Figure 2.

Microglia-derived sEVs effects on astrocytes. (A) Representative immunofluorescence analysis for glial fibrillary acidic protein (GFAP in green; Hoechst in blue) of coronal brain sections of GL261-bearing mice vehicle treated (on the left) or treated with BV2-derived sEVs (on the right). The tumor region is on the right of the dashed line. Scale bar: 20 μm. (B) Quantification of (A). Data are expressed as the signal coverage area of GFAP normalized by tumor area (GFAP⁺/tumor area ± SE; N = 3; * p ≤ 0.05; by using Student’s t-test). (C) Representative immunofluorescence analysis for Glt-1 (in green) and glutamine synthetase (GS in light blue; Hoechst in blue) of coronal brain sections of GL261-bearing vehicle treated or treated with BV2-derived sEVs in the peritumoral area. Scale bar: 20 μm. (D,E) Quantification of (C).

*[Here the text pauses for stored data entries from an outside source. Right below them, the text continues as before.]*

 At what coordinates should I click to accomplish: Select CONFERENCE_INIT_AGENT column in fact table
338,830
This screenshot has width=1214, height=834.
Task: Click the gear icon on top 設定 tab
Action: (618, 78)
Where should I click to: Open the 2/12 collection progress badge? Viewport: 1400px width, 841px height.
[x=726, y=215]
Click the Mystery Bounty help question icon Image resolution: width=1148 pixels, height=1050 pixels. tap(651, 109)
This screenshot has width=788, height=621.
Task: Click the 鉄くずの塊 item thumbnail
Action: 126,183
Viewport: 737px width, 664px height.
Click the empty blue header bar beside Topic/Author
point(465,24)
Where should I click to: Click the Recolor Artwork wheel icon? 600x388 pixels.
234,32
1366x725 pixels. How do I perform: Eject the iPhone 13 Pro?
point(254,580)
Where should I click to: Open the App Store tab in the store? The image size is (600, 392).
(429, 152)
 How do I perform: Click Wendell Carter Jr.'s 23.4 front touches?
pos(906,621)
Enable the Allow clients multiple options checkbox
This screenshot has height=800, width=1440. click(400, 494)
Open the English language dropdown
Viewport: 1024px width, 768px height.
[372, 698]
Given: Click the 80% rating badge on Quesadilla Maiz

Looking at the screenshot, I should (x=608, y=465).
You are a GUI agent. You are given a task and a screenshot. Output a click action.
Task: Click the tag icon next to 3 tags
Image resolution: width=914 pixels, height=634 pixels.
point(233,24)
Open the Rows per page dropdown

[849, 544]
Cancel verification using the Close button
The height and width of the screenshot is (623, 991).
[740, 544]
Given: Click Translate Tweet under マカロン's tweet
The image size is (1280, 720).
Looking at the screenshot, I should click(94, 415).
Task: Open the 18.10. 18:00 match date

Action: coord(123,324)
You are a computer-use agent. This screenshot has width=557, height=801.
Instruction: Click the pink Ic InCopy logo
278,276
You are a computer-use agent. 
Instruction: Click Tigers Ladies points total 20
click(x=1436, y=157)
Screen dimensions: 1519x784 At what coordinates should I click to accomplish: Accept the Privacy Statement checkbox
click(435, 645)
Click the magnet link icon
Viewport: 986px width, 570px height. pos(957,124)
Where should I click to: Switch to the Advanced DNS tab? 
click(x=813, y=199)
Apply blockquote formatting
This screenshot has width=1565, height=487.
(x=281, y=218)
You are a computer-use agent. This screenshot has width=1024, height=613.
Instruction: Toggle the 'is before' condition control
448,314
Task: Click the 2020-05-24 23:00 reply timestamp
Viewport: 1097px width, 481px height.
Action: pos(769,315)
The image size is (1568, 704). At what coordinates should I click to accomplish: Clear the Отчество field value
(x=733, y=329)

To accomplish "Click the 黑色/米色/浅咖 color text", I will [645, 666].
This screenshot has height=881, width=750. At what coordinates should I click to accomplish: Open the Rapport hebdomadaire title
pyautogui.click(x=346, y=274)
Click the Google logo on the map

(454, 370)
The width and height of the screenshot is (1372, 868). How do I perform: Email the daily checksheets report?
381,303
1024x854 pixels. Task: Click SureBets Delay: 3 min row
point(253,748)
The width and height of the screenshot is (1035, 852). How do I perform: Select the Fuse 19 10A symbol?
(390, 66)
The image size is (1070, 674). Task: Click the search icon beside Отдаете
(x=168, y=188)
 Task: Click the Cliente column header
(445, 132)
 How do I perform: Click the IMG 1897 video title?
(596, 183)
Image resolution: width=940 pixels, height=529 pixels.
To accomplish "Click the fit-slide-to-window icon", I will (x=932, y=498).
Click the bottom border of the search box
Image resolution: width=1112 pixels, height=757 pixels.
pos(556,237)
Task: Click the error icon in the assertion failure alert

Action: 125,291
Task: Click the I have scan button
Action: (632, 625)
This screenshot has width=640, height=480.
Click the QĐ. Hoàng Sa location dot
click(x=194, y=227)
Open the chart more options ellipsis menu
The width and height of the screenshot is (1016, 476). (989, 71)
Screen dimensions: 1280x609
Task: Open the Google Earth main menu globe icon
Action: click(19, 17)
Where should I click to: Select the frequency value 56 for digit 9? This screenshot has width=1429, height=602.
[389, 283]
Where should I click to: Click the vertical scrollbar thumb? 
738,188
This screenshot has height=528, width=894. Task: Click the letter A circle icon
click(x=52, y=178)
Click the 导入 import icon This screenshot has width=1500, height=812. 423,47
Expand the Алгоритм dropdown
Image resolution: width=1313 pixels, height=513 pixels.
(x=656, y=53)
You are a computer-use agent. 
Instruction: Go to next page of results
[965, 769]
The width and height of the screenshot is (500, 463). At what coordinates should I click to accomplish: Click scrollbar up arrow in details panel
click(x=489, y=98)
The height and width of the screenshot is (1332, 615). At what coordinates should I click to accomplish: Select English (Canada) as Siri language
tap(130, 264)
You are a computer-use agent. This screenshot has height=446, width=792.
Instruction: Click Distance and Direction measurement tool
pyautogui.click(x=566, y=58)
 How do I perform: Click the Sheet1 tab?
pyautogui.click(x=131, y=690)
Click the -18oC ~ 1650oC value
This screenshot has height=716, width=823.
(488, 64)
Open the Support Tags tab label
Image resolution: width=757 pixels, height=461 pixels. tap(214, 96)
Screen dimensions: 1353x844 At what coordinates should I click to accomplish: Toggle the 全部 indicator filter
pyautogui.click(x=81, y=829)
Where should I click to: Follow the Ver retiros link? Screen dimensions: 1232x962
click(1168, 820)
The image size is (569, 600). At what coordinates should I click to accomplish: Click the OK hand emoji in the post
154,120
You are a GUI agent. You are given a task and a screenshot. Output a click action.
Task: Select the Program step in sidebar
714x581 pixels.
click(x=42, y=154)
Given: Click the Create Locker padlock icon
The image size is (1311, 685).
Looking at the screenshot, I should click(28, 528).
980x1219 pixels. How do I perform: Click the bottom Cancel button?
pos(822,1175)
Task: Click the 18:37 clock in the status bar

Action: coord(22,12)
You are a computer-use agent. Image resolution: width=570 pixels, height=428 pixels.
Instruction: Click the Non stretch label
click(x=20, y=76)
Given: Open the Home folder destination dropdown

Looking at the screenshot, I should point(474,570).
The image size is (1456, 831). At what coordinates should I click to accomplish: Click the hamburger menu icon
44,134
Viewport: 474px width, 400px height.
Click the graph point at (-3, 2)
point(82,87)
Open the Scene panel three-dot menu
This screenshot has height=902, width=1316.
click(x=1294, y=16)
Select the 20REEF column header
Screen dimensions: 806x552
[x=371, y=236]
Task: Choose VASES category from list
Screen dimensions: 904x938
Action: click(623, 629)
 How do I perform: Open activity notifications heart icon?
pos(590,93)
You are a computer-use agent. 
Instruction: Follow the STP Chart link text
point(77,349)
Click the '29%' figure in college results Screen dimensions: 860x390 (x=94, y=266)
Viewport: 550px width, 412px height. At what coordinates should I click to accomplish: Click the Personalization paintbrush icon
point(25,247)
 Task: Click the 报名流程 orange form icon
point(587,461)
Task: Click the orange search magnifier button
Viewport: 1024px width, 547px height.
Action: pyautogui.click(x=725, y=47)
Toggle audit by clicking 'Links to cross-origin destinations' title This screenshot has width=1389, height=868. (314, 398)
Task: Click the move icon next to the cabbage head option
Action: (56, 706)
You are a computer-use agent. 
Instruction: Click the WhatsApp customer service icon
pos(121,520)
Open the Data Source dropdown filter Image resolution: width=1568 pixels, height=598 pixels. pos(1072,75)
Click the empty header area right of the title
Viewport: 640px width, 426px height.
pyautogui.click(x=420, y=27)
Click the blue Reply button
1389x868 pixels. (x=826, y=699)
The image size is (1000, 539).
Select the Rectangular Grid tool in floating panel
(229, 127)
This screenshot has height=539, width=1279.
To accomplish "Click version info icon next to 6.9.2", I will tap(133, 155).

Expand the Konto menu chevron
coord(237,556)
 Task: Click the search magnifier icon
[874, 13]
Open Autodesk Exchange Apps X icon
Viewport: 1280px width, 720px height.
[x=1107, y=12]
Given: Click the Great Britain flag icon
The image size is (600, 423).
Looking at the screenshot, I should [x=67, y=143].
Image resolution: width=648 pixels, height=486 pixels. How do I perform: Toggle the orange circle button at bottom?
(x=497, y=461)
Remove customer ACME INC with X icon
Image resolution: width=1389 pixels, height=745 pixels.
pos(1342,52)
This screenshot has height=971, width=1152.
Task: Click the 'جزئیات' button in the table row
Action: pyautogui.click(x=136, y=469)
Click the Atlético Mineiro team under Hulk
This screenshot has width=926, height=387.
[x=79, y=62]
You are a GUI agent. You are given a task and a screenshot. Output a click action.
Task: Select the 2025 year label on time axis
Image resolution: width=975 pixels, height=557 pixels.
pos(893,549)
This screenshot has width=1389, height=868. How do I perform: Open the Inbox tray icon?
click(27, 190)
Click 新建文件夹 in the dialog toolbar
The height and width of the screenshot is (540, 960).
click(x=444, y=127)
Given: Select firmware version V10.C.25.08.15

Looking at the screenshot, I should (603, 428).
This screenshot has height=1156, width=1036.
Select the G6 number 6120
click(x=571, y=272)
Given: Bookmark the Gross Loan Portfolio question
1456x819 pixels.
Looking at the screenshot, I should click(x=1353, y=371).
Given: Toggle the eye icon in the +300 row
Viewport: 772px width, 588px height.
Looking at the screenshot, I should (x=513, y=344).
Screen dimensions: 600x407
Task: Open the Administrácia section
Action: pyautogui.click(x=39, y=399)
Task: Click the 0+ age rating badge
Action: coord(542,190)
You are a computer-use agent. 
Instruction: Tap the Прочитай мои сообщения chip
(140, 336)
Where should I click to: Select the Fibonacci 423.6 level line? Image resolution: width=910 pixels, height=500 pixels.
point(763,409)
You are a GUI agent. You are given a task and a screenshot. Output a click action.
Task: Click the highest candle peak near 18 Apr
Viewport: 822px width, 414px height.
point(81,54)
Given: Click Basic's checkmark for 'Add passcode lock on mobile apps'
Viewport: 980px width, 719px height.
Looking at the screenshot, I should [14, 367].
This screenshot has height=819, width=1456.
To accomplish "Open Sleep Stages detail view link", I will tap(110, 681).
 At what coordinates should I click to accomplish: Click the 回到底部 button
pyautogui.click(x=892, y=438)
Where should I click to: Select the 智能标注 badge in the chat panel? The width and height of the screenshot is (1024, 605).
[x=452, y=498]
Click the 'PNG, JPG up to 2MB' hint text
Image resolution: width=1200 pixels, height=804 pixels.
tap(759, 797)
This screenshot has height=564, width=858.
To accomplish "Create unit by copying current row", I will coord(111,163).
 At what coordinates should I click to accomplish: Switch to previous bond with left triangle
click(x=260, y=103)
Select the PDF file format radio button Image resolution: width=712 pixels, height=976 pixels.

Data are expressed as mean intensity (IntDen) ± SE; N = 3; * p ≤ 0.05; ** p ≤ 0.001; Student’s t-test. (F) qPCR of Slc1a2 and Slc1a3 genes in primary astrocyte cultures which were untreated (ctrl) or treated with sEVs. Data are the mean ± SE of fold increase vs. ctrl, normalized on Gapdh (used as a housekeeping gene); N = 6; * p < 0.05 vs. ctrl; by using the Mann–Whitney rank sum test.